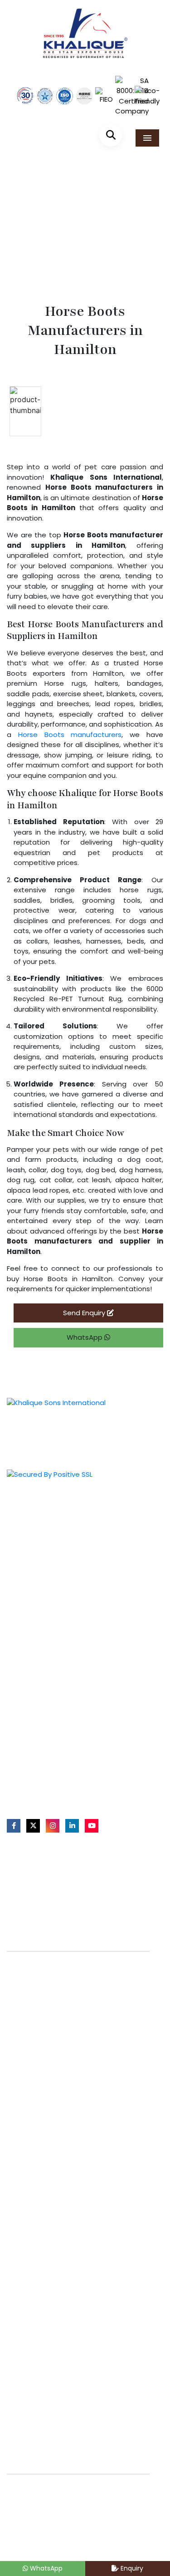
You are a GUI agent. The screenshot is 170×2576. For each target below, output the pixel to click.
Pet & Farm (30, 1534)
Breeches (27, 1686)
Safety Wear (33, 1563)
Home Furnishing (39, 1548)
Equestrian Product (44, 1519)
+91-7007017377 (42, 1768)
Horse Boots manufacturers (70, 734)
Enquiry (131, 2568)
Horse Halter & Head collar (56, 1642)
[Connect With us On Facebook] (13, 1825)
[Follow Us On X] (33, 1825)
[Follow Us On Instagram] (52, 1825)
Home (37, 244)
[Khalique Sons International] (85, 29)
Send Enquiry (85, 1312)
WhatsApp (85, 1337)
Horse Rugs (30, 1627)
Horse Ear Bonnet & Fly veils (57, 1657)
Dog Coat (28, 1701)
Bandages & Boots (43, 1671)
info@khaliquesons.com (54, 1785)
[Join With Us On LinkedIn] (72, 1825)
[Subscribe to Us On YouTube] (91, 1825)
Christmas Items (40, 1578)
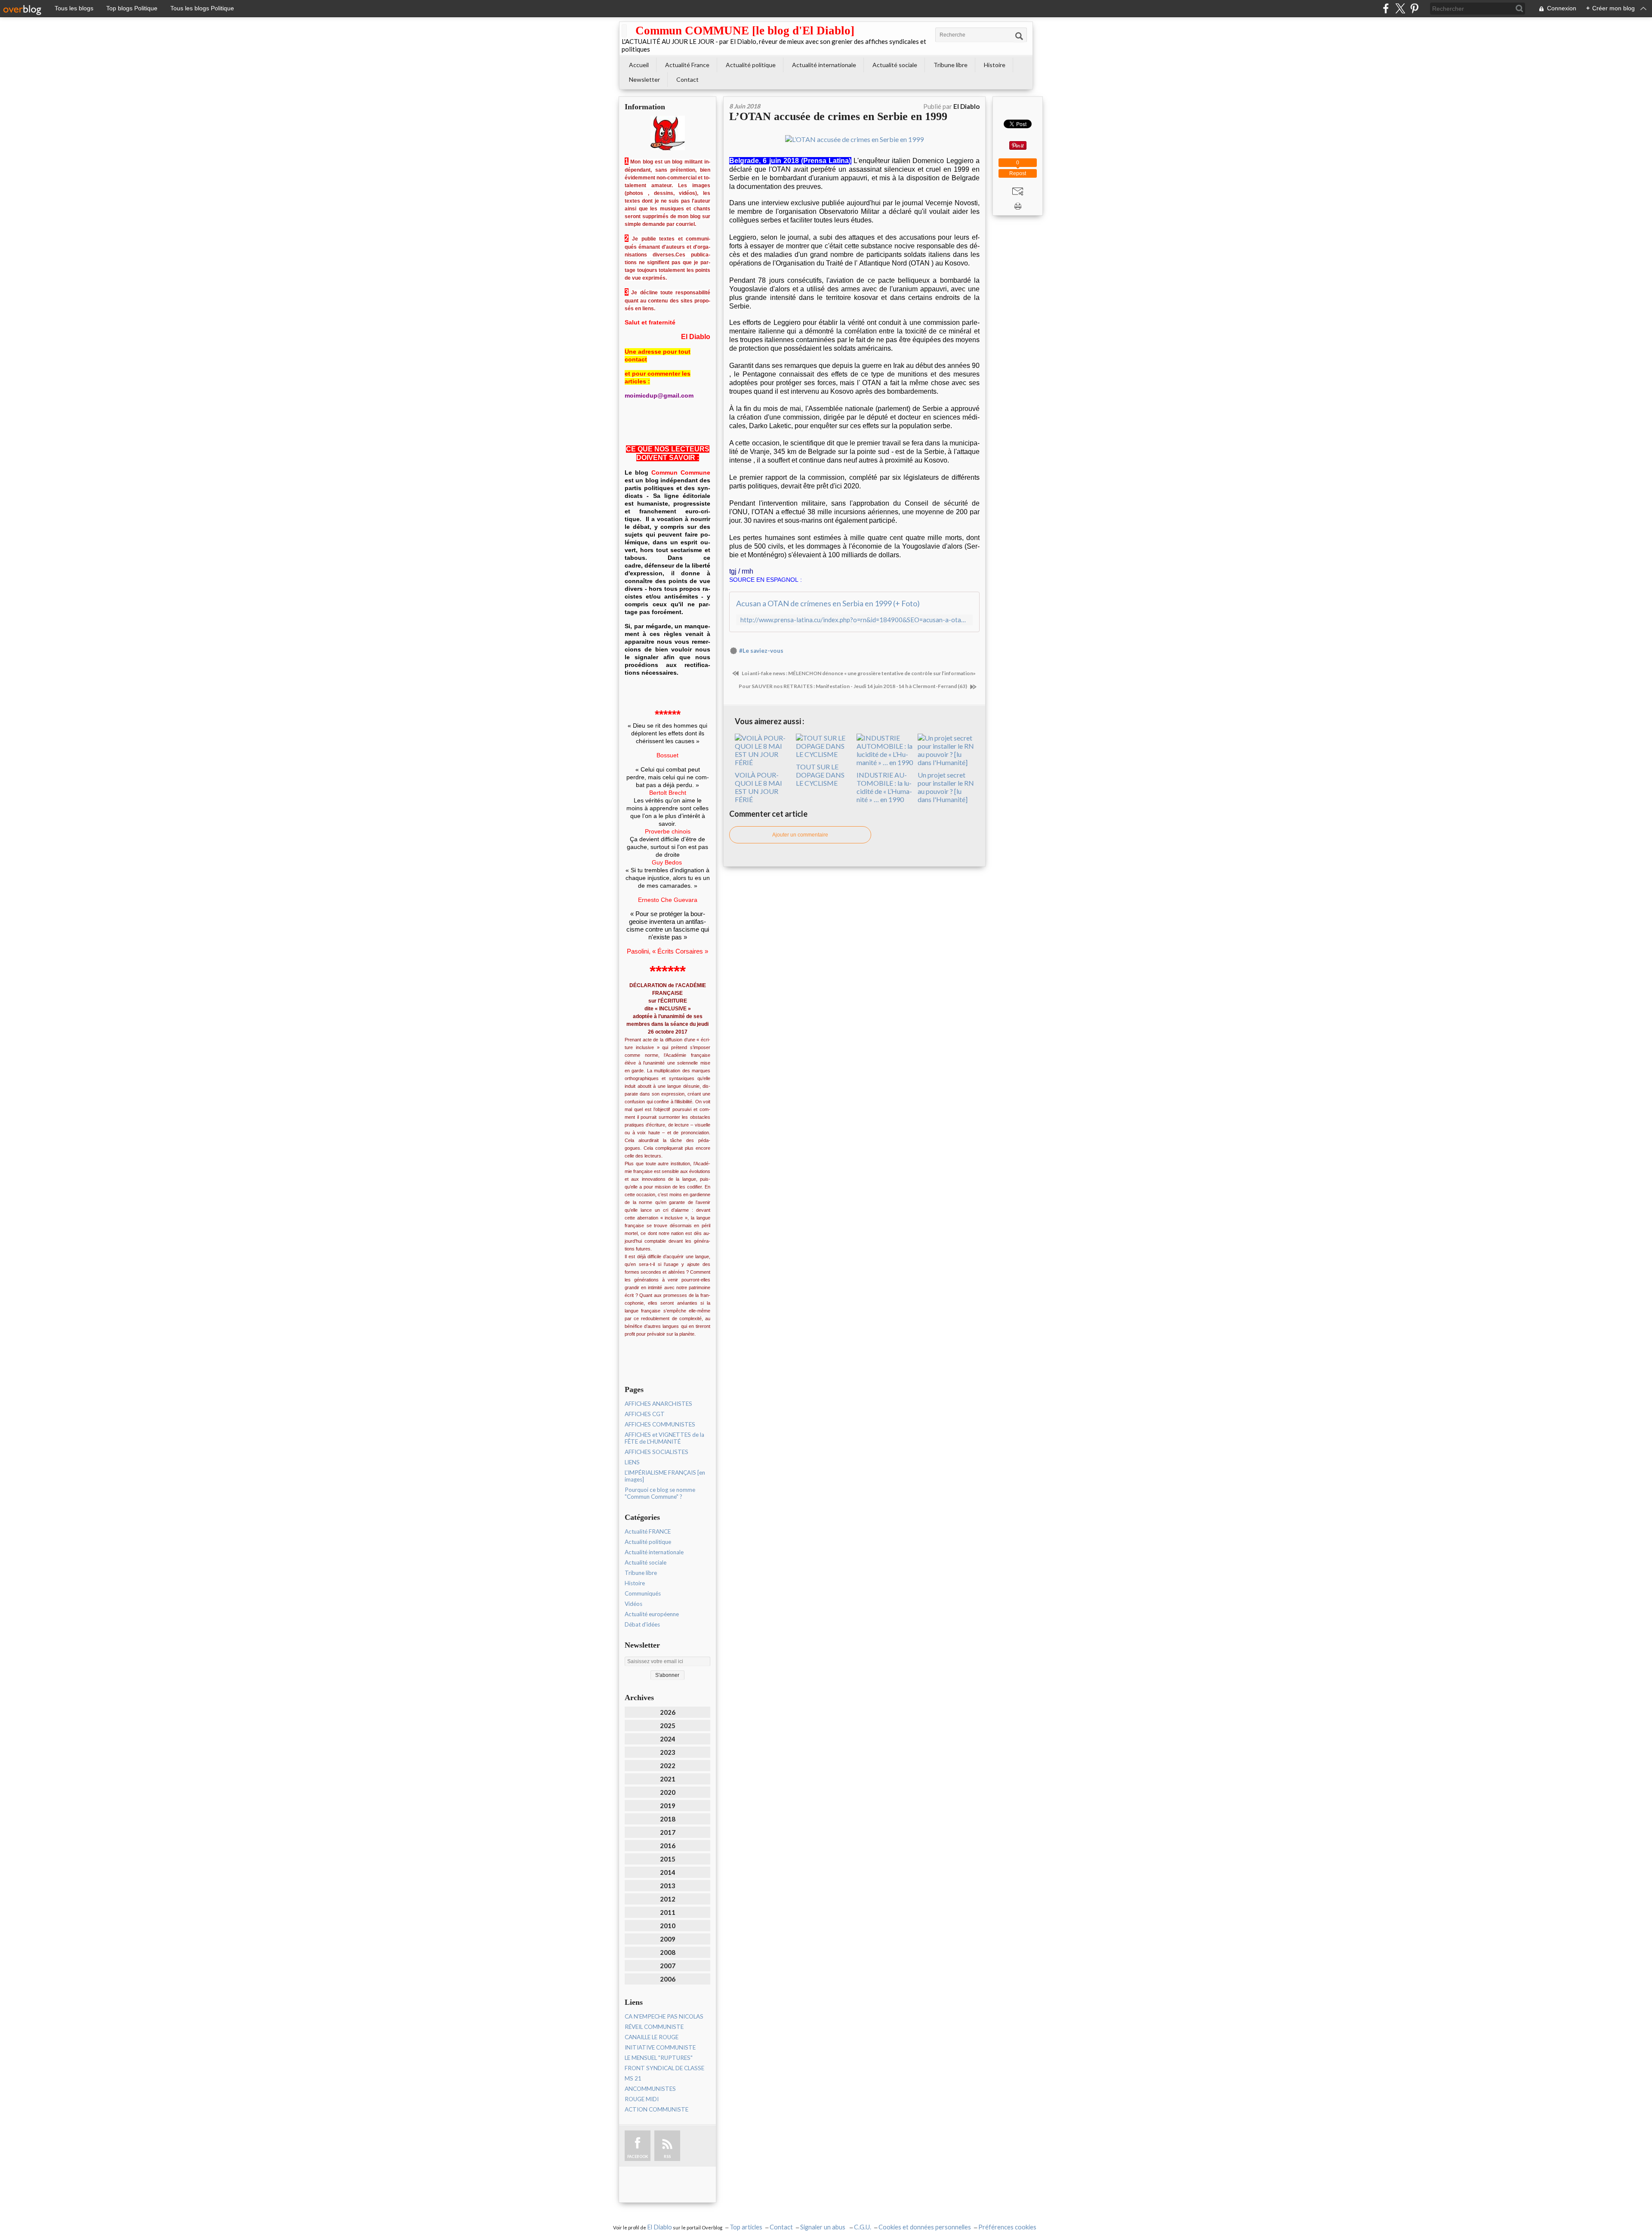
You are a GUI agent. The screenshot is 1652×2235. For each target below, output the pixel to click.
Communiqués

_____

**EXERCISE DIRECTIONS**
Each record above should be retyped exactly, with no pictures carried over.

**COMPLETED TASK**
You are a GUI agent. The screenshot is 170×2576. For each target below, output the pixel to click.
Pet & Farm (30, 1534)
Breeches (27, 1686)
Safety Wear (33, 1563)
Home Furnishing (39, 1548)
Equestrian Product (44, 1519)
+91-7007017377 (42, 1768)
Horse Boots manufacturers (70, 734)
Enquiry (131, 2568)
Horse Halter & Head collar (56, 1642)
[Connect With us On Facebook] (13, 1825)
[Follow Us On X] (33, 1825)
[Follow Us On Instagram] (52, 1825)
Home (37, 244)
[Khalique Sons International] (85, 29)
Send Enquiry (85, 1312)
WhatsApp (85, 1337)
Horse Rugs (30, 1627)
Horse Ear Bonnet & Fly veils (57, 1657)
Dog Coat (28, 1701)
Bandages & Boots (43, 1671)
info@khaliquesons.com (54, 1785)
[Join With Us On LinkedIn] (72, 1825)
[Subscribe to Us On YouTube] (91, 1825)
Christmas Items (40, 1578)
You are a GUI agent. The screenshot is 1652×2235. For each target below, output the pixel to click.
Communiqués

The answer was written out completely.